Testing of Software-Intensive Systems
Early in the panel's work, it became clear that software is a critical path through which systems achieve their performance objectives. We therefore recognized the need for special attention to software-intensive systems and better understanding of how operational testing is conducted on software-intensive systems across the military services. It has been reported that in the last three years, over 90 percent of Army initial operational test and evaluation slipped because software was not ready (U.S. Army Materiel Systems Analysis Activity, 1995). Since the 1970s, software problems discovered during operational testing have adversely affected the cost, schedule, and performance of major defense acquisition systems. In some cases, significant performance shortfalls have been identified after systems have been produced and put into operational use. Findings show that software-intensive systems generally do not meet user requirements because the systems are certified as ready for operational testing before their software is fully mature.

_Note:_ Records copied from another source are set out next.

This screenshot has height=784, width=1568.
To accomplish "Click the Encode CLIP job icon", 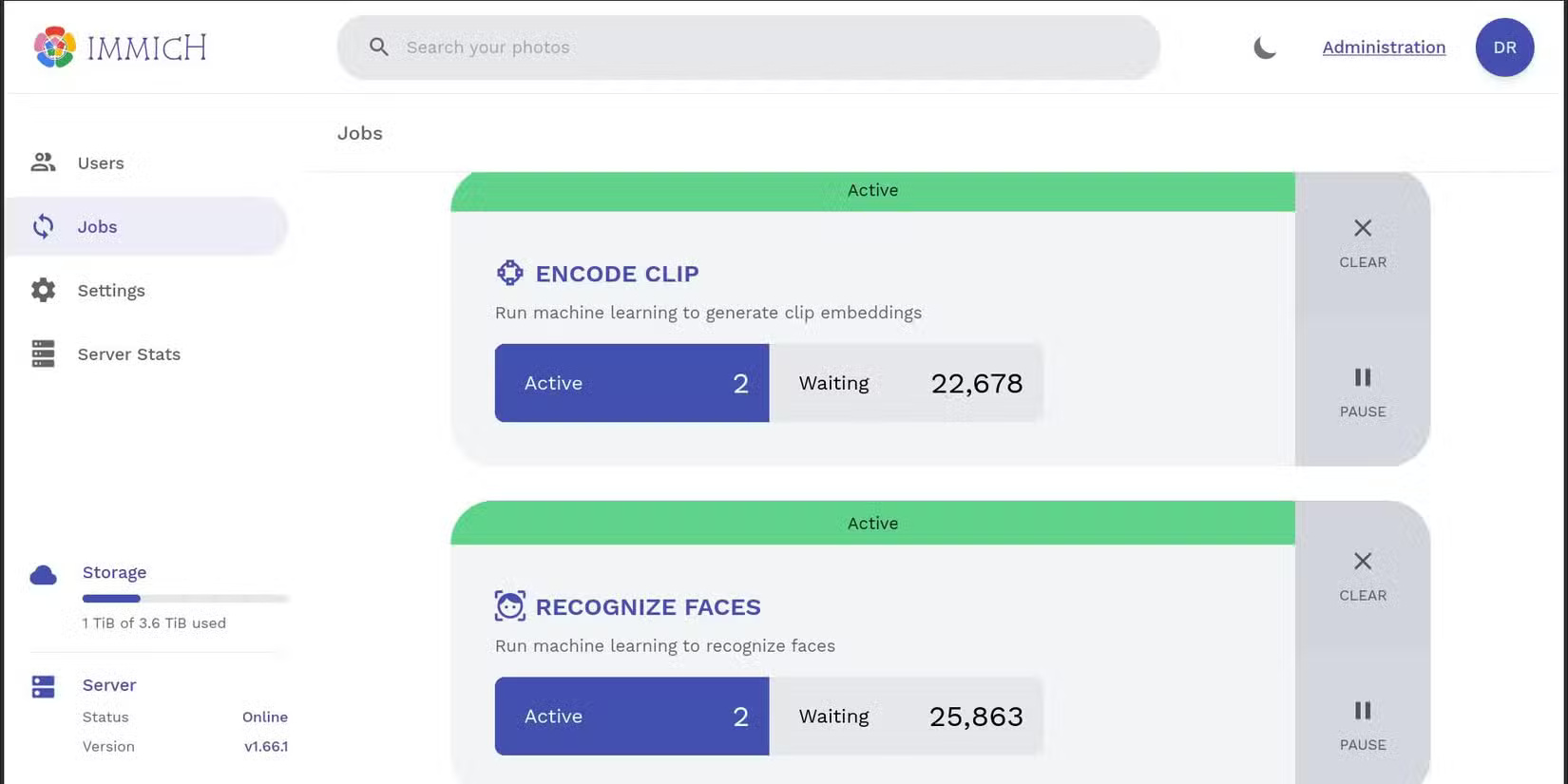I will 510,274.
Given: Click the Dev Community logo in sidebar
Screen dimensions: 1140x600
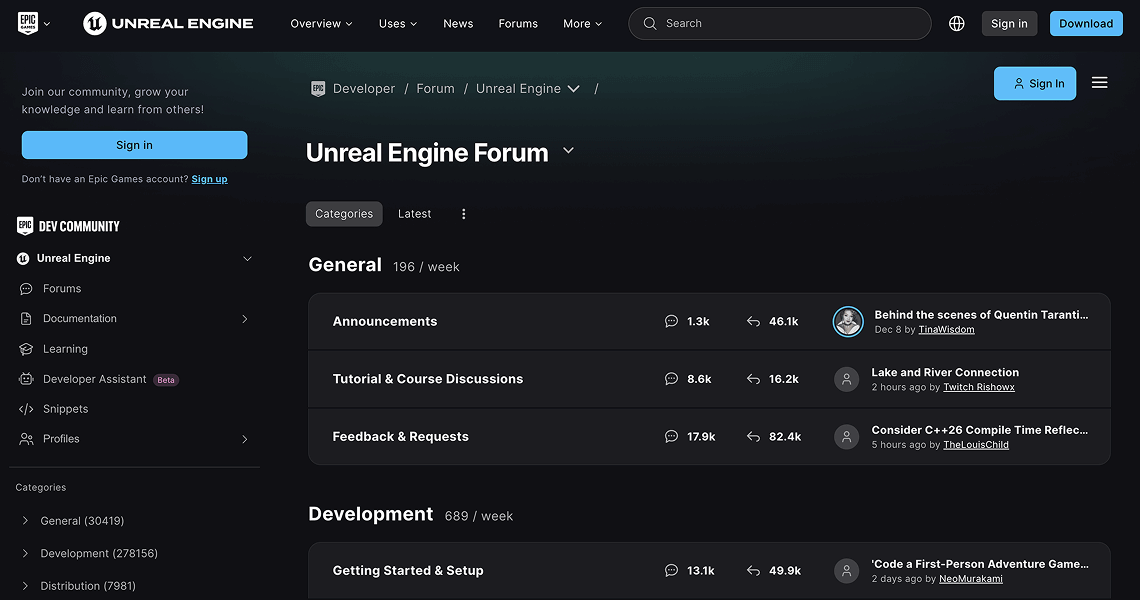Looking at the screenshot, I should point(68,225).
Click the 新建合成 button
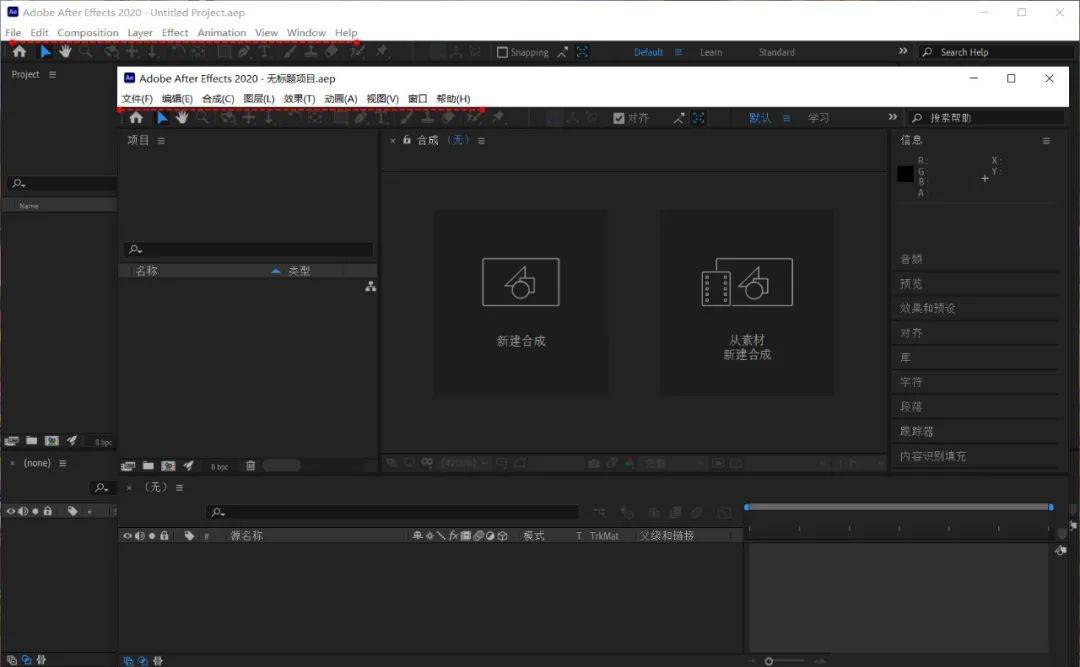The height and width of the screenshot is (667, 1080). click(520, 300)
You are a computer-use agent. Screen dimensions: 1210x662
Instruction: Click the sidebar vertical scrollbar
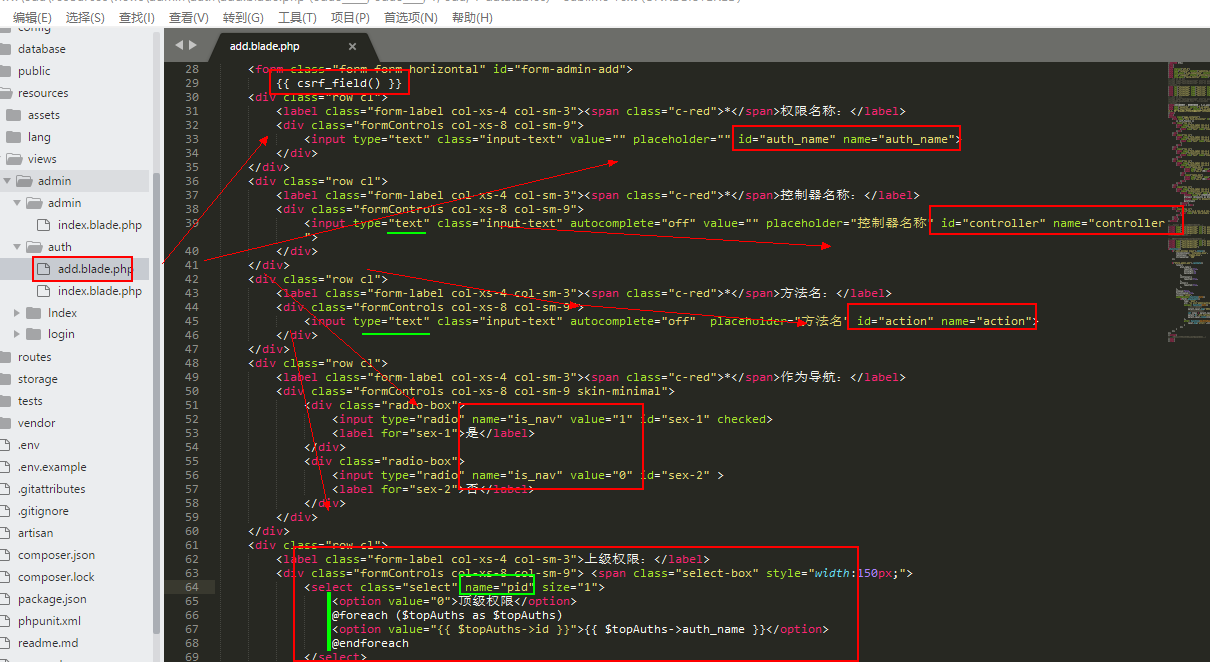pyautogui.click(x=156, y=300)
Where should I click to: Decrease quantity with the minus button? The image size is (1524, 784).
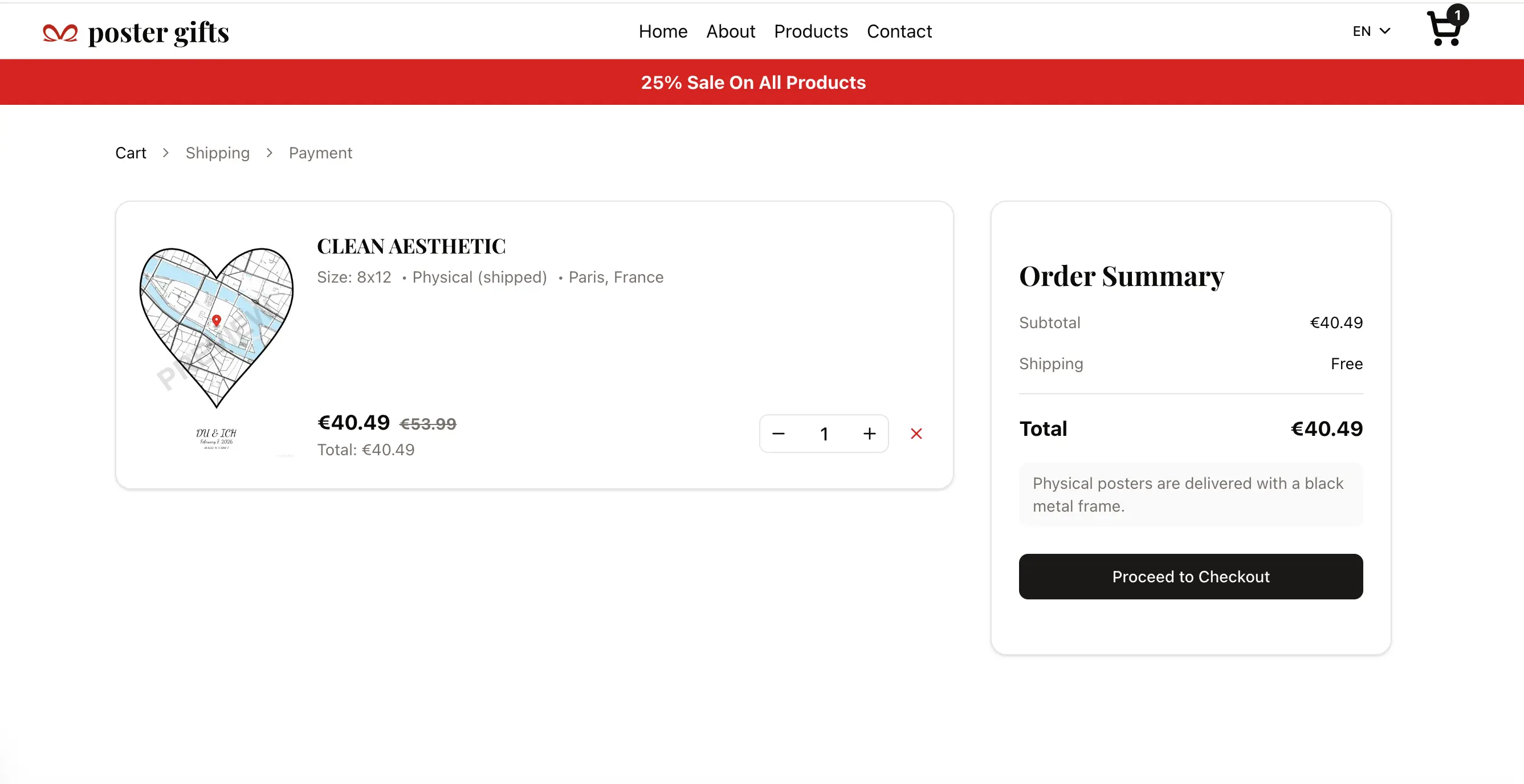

Several barriers have been identified that limit effective software test and evaluation. One such barrier is that DoD has not acknowledged or addressed the criticality of software to systems' operational requirements early enough in the acquisition process. There is a perception that software is secondary to hardware and can be fixed later. Other barriers to effective test and evaluation of software include the following: (1) DoD has not developed, implemented, or standardized decision-making tools and processes for measuring or projecting weapon system cost, schedule, and performance risks; (2) DoD has not developed testing and evaluation policy that provides consistent guidance regarding software maturity; and (3) DoD has not adequately defined and managed software requirements. Although DoD has carefully studied what needs to be done to develop and test quality software and to field software-intensive systems, it has not effectively implemented long-standing recommendations. On the other hand, despite the lack of a DoD-wide coordinated strategy, the individual military services have made attempts to improve their software development processes (U.S. General Accounting Office, 1993).
Given the above concerns, the panel formed a working group to focus on defense systems that are either software products or systems with significant software content. The group's goal is to prescribe statistical methods that will support decisions on the operational effectiveness and suitability of soft-
ware-intensive defense systems. The notion is that these methods will identify unfit systems relatively quickly and inexpensively through iterative use of techniques that promote progress toward passing operational test. A checklist associated with the methods would also be helpful to developers in knowing when their systems are ready for operational testing.
The remainder of this chapter addresses the potential role for statistical methods in operational testing of software-intensive systems and describes the panel's activities to date and planned future work in this area.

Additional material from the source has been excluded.